(Data supplied)
:::::
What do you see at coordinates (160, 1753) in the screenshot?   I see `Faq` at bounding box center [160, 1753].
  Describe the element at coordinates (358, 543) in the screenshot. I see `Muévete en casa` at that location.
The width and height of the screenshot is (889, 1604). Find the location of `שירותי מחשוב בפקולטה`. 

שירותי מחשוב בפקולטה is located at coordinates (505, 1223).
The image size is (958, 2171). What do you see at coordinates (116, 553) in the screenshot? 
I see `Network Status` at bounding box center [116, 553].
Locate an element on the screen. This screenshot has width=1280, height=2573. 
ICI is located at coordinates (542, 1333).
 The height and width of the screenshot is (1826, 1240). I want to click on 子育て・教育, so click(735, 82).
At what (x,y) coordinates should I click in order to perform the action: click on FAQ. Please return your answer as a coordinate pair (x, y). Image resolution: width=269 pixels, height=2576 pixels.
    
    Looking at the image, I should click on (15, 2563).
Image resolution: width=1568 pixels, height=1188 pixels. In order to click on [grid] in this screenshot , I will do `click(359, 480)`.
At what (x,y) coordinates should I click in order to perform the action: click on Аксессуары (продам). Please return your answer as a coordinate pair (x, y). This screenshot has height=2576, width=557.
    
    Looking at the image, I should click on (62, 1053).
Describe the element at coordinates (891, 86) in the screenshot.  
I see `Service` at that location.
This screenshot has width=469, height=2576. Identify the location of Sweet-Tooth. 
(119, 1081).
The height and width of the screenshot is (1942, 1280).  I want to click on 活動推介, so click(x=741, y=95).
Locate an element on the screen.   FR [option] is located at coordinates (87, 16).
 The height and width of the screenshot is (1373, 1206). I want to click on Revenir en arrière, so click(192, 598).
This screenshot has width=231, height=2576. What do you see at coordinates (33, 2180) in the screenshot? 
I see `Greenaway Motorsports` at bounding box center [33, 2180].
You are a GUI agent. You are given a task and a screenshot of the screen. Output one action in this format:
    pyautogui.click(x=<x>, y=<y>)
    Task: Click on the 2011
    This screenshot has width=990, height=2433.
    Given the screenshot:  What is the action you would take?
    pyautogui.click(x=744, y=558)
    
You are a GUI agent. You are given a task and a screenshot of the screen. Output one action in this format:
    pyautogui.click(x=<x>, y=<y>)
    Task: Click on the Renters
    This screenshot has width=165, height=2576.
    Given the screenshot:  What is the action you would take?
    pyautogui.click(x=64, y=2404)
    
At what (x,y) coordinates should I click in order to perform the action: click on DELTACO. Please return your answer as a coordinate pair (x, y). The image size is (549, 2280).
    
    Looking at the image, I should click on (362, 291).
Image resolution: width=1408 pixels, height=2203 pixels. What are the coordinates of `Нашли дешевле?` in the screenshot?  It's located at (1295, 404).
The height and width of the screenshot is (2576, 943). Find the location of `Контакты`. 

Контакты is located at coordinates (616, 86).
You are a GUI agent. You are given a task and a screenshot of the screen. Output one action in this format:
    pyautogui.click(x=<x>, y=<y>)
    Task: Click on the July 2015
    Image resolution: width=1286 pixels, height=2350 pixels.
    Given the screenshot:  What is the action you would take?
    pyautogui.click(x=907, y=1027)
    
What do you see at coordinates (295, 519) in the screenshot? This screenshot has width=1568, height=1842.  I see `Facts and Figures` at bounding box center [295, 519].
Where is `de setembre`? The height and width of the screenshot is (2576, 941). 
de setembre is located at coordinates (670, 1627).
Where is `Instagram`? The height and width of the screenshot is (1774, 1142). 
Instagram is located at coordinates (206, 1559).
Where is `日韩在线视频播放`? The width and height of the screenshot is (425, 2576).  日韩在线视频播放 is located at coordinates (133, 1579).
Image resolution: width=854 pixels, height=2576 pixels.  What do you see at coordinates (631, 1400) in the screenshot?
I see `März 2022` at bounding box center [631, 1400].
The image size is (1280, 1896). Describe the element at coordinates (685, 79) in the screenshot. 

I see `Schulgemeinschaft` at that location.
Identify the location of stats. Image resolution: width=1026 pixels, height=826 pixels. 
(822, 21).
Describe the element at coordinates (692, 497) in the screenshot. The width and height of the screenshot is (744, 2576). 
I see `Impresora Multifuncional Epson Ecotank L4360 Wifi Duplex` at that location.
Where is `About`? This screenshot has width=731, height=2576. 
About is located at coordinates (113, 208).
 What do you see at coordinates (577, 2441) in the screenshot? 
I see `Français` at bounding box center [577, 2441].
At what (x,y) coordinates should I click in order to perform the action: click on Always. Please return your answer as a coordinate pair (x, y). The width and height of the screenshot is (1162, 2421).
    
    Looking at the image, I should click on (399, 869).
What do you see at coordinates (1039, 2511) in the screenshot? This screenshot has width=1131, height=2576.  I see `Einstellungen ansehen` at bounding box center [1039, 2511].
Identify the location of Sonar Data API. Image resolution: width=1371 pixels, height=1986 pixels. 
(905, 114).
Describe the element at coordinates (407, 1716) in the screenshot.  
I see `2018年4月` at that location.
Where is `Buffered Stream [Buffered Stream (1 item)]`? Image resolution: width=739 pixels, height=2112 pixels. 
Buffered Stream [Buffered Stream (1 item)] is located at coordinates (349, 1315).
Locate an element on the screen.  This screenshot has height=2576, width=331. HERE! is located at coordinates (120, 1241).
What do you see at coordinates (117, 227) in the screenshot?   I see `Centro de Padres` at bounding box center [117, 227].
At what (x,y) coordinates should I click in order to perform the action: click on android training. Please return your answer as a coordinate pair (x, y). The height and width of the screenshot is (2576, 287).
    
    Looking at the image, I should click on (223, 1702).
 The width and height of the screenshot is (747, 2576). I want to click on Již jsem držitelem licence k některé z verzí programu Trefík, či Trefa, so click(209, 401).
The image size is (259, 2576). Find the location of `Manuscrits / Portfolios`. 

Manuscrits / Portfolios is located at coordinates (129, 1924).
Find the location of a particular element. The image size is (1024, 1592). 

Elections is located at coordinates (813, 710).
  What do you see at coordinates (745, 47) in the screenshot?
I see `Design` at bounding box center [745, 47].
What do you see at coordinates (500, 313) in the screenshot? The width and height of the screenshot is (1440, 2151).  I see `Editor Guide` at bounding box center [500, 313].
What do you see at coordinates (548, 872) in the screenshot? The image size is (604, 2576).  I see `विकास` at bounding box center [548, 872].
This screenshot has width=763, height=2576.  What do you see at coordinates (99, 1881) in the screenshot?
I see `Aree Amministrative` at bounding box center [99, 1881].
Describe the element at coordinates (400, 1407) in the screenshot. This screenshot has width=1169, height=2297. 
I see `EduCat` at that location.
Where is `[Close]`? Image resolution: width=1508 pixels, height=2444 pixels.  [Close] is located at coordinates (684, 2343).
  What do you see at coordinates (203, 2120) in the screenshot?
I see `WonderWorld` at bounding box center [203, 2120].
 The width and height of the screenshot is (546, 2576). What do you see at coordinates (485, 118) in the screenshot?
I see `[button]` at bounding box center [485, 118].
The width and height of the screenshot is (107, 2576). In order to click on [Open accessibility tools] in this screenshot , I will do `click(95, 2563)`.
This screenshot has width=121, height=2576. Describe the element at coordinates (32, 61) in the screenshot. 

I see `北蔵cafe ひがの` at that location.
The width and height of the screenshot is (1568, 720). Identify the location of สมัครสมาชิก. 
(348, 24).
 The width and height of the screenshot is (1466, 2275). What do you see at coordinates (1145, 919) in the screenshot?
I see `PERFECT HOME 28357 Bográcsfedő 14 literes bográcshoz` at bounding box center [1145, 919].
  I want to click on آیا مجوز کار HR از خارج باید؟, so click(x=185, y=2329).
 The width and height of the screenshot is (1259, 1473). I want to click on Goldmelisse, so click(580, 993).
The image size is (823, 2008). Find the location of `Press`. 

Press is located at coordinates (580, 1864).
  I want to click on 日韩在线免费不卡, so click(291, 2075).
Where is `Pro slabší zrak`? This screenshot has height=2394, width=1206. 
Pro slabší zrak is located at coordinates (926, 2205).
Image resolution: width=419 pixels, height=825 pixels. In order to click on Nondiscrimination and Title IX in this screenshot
:::::
(Aim of the task) Reproduce verbatim the stretch of the records from the line containing "This screenshot has width=231, height=2576." through the line containing "center [33, 2180].", with both of those lines included.

(Solution for this problem)
This screenshot has width=231, height=2576. What do you see at coordinates (33, 2180) in the screenshot? 
I see `Greenaway Motorsports` at bounding box center [33, 2180].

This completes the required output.